*** Opening of Passage provided ***
XPost: alt.gossip.celebrities, talk.politics.misc, talk.politics.guns
XPost: alt.politics.marijuana
In article <solq56$le7$
11@news.dns-netz.com>
governor.swill@gmail.com wrote:
Kill the pot growers. Seriously. They were going to kill the slaves.
MOJAVE DESERT, Calif. — As more states legalize cannabis, law
enforcement officials say they are seeing an uptick in black
market operators using suspected human trafficking victims to
grow and trim marijuana sold in legal dispensaries.
But authorities and advocates say helping these victims can be
complicated because many don't admit to being trafficked and are
unwilling to work with law enforcement agencies to take down
smugglers and dealers.
Nine of those suspected victims were arrested during an early
morning raid in May in California's Mojave Desert. The cannabis
workers, all Chinese nationals who had traveled from New York,
attempted to flee as law enforcement officials executed a search
warrant on the secluded farm.
Speaking through a Mandarin translator, one woman said she found
the job through a Chinese website. Some listings reviewed by NBC
News did not mention specific salaries, and others said they
could be negotiated in person.
“I have no money. What hope do I have?” said a worker named Jin,
who asked to be identified only by his first name.
All the workers apprehended said they had previously been
employed in restaurants before making the trek west; several
said they were eager to return to relatives on the East Coast.
None had been paid for their labor and they were living in
cramped, uncomfortable trailers near the illegal grow operation.
*** Close of Passage provided ***
*** Opening of Record set ***
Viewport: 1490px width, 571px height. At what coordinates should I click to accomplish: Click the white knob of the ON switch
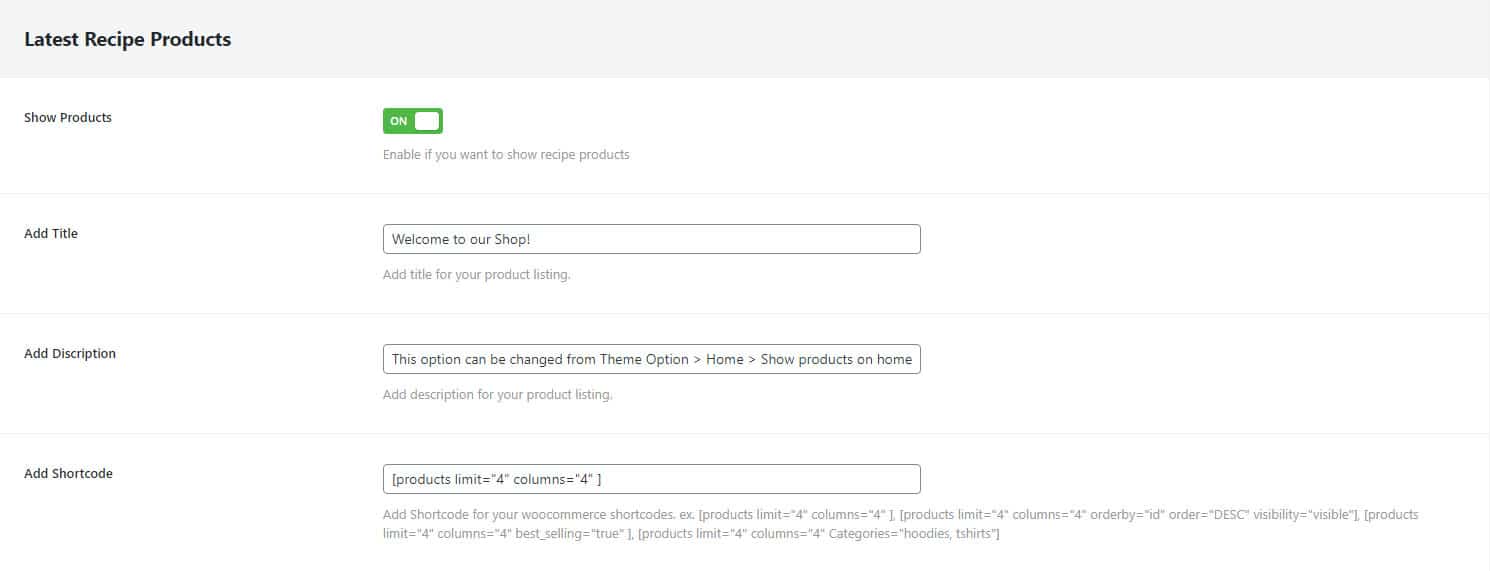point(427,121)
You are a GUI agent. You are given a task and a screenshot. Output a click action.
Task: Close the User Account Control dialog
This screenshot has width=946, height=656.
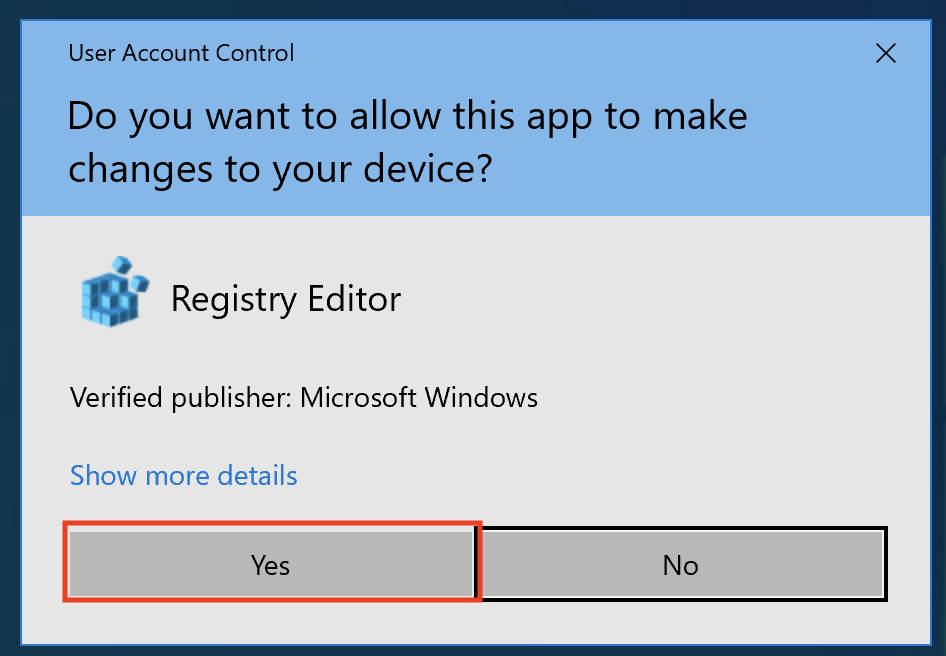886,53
*** Close of Record set ***
*** Opening of Record set ***
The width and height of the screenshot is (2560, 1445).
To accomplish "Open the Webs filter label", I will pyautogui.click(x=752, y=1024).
*** Close of Record set ***
*** Opening of Record set ***
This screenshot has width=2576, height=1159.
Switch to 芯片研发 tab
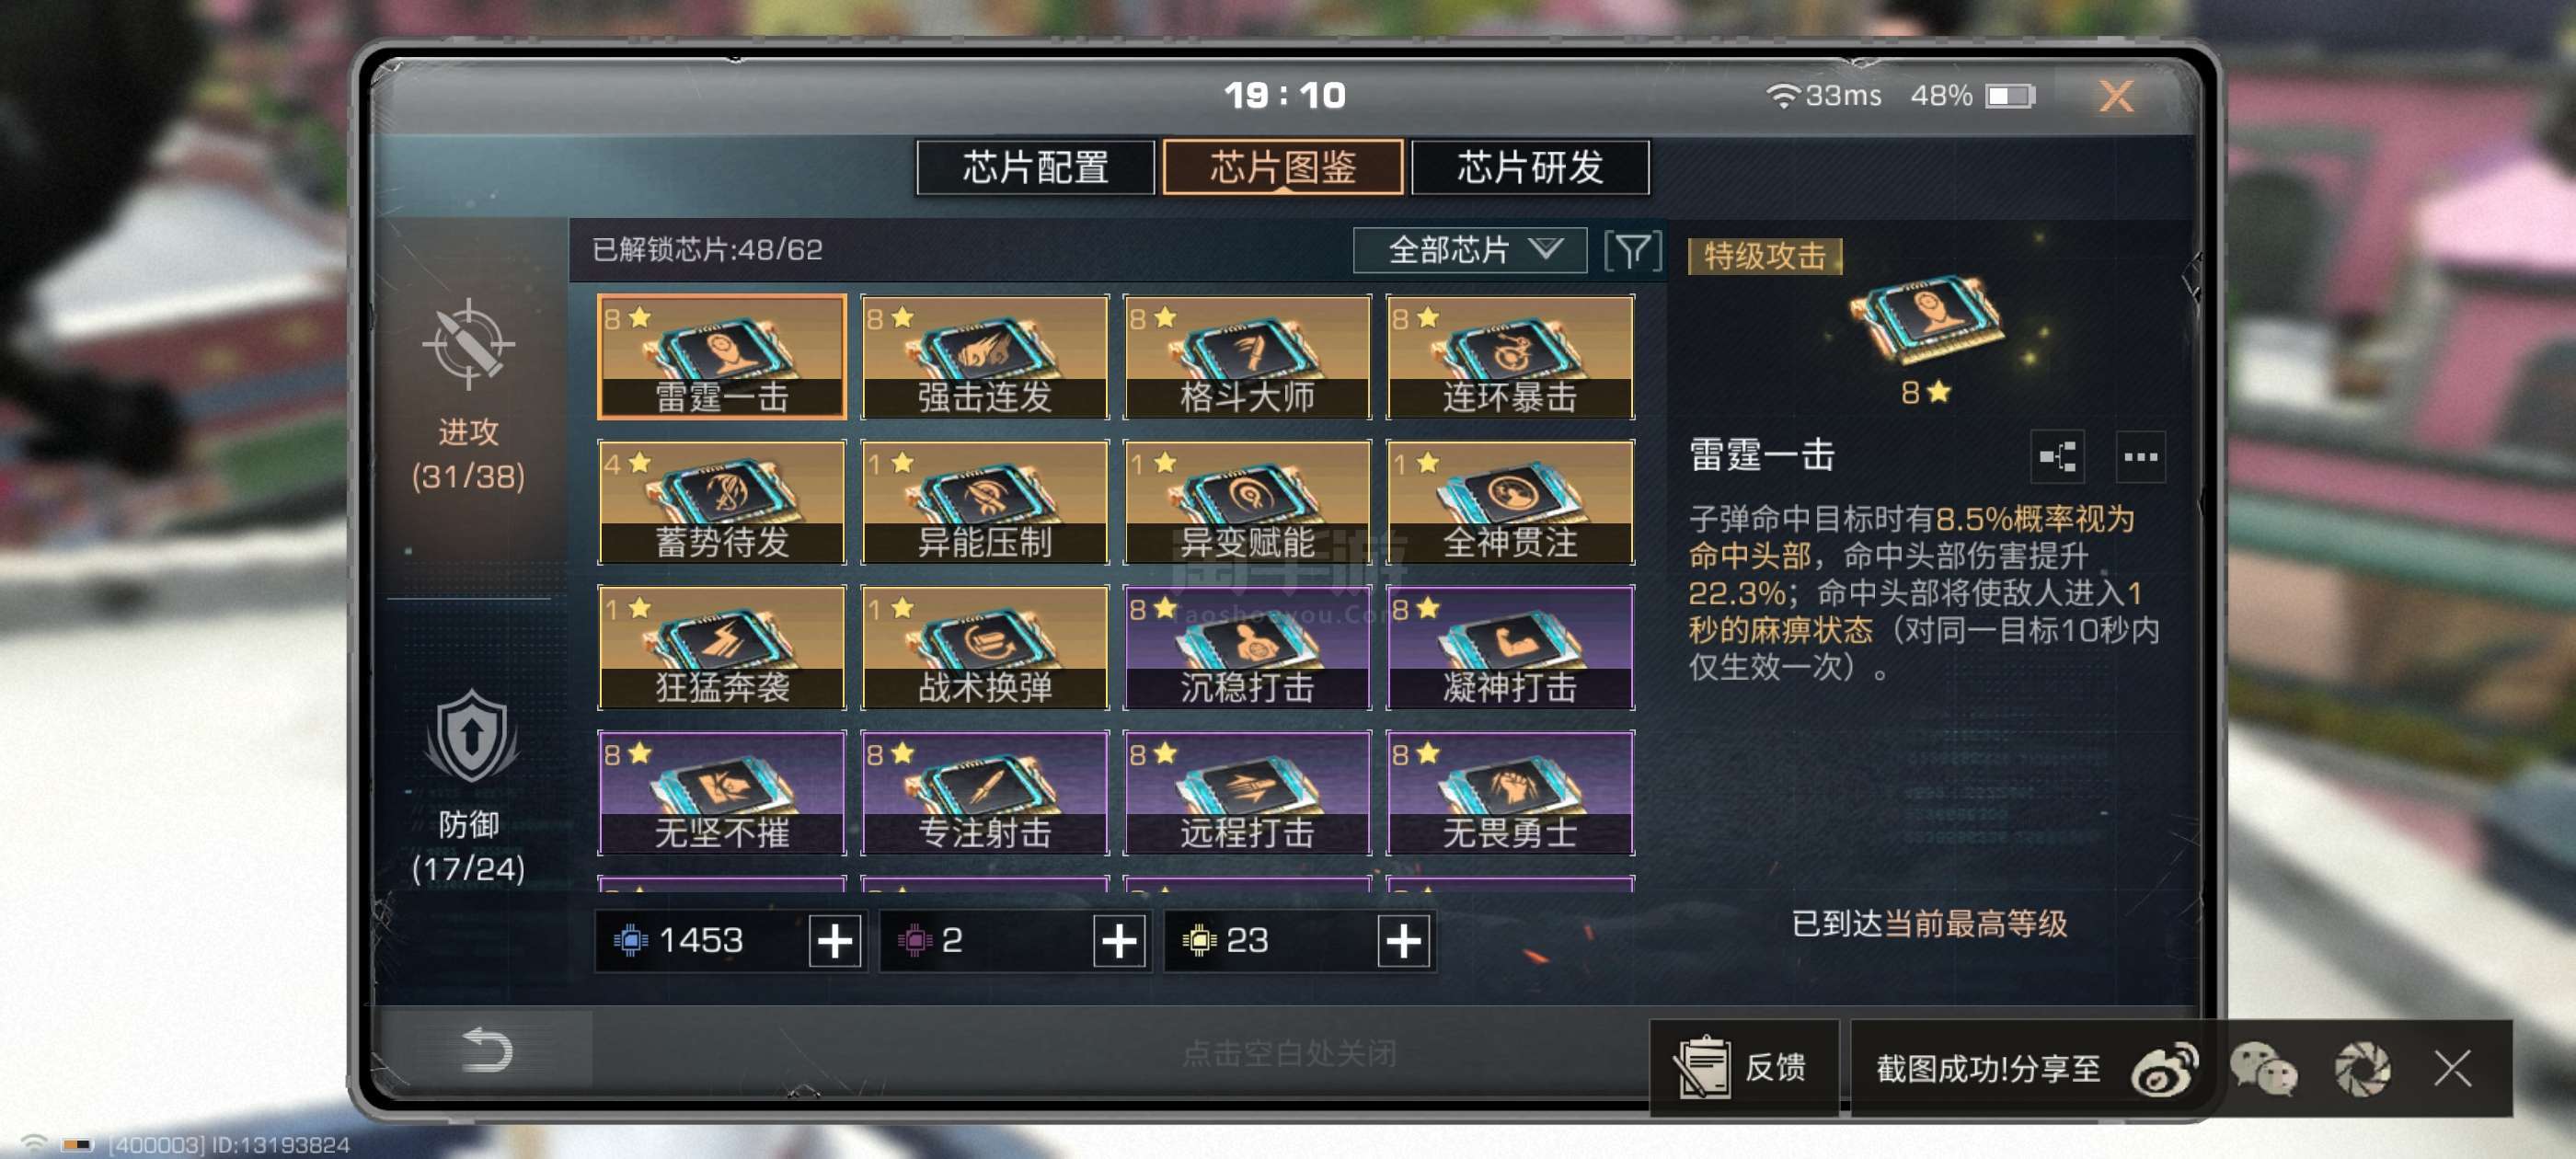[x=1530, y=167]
*** Close of Record set ***
Instructions to follow: Write out the post about cannabis trafficking again from "But authorities and" down to "smugglers and dealers.", and swap "smugglers" for "traffickers". The entries come from a separate source.

Answer to this task:
But authorities and advocates say helping these victims can be
complicated because many don't admit to being trafficked and are
unwilling to work with law enforcement agencies to take down
traffickers and dealers.